Physician regulators have historically struggled with the question of whether to restrict or sanction non-traditional activities by their registrants. In fact, in Ontario, the enabling legislation for the physician regulator was amended in 2000 to state:

5.1 A member shall not be found guilty of professional misconduct or of incompetence… solely on the basis that the member practises a therapy that is non-traditional or that departs from the prevailing medical practice unless there is evidence that proves that the therapy poses a greater risk to a patient’s health than the traditional or prevailing practice.

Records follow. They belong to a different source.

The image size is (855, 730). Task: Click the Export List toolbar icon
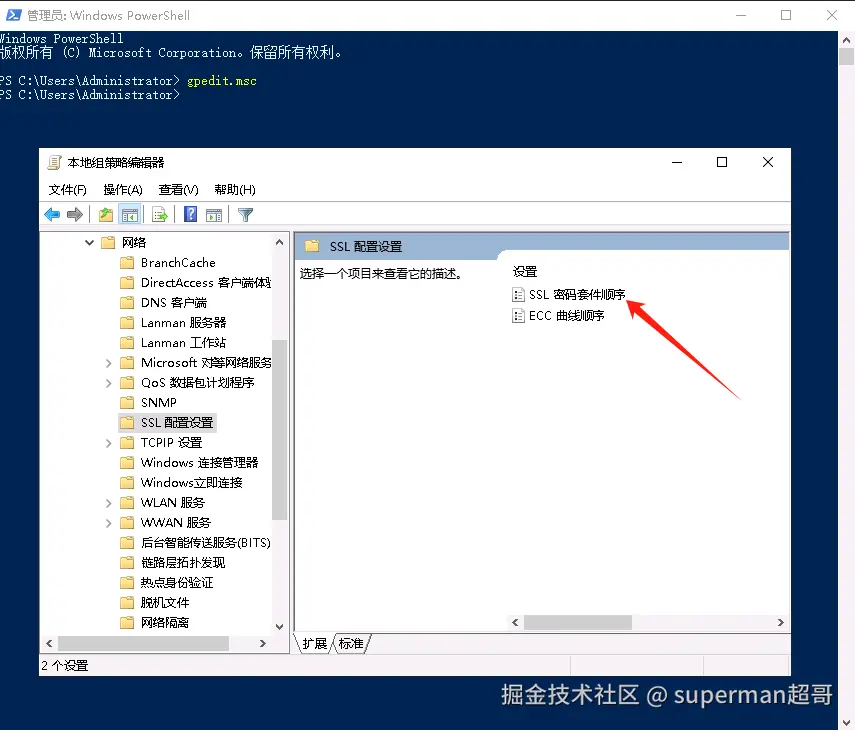pos(158,214)
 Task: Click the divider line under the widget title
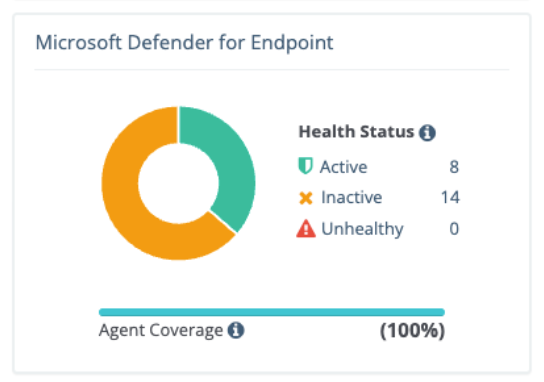click(272, 70)
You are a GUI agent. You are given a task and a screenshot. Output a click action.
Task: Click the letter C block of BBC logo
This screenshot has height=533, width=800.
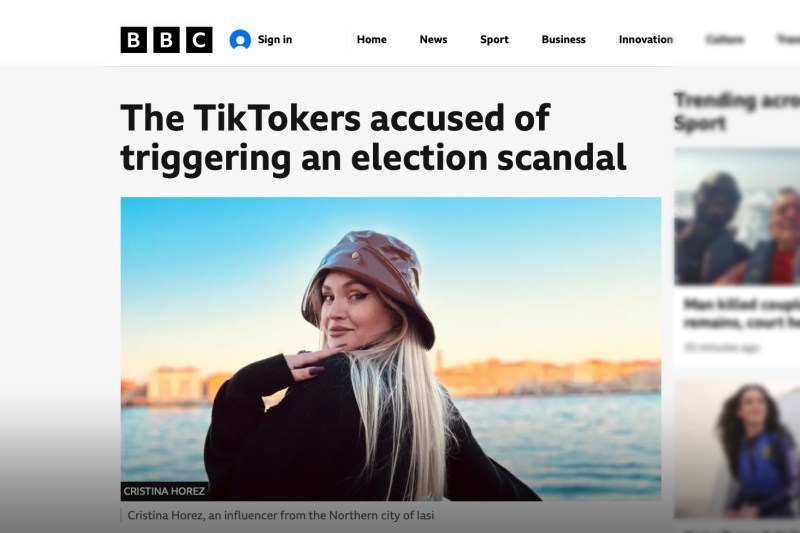(199, 40)
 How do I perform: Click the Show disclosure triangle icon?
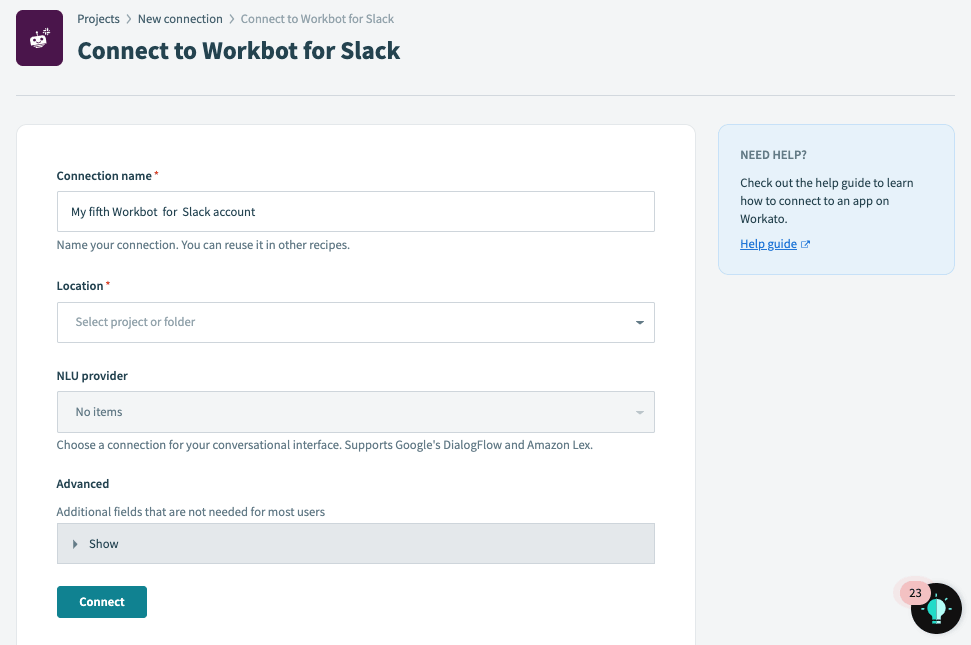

A recent decision provides some guidance on the issue: Khan v. College of Physicians and Surgeons of Ontario, 2023 ONSC 2096 (CanLII). In that case the registrant, a physician, used several unconventional procedures to assess and treat cancer patients. After an 18-day hearing the registrant was found to have engaged in professional misconduct and to be incompetent. In dismissing the registrant’s appeal, the Court made the following points:

  1. Expert witnesses could be qualified to express opinions even if they did not use the procedures in issue. Being knowledgeable of conventional procedures, familiar with the unconventional ones, and having researched the unconventional ones was sufficient.
  2. A finding could be made that the registrant fell below the accepted standard of practice of the profession even though no specific standard was enacted in the regulations.
  3. On a related note, the Court viewed the regulator’s policy on Complementary/Alternative Medicine as “guidance as to the standard against which the actions of physicians will be assessed” even though it was not prescribed by law. Reliance on the policy in conjunction with the expert evidence was not an error in law.
  4. The Court supported the hearing panel’s discounting of anecdotal evidence, especially the registrant’s conversation with another physician who used some of the procedures, as an insufficient basis for using the procedures.
  5. There was no loss of jurisdiction or appearance of bias because two of the three physicians on the five-person panel were unable to complete the hearing.
  6. The Court also supported the hearing panel’s findings related to the registrant failing to obtain informed consent and the impropriety of billing of treatment services as palliative care.

In this case the Court found that there was a significant amount of evidence to support the findings of the discipline panel and that the panel’s 269-page decision adequately explained the basis of its findings. Undoubtedly the factual context, including the treatment of patients with diagnosed cancer and providing overly optimistic assurances to patients inconsistent with conventionally available test results, played a significant role in the outcome.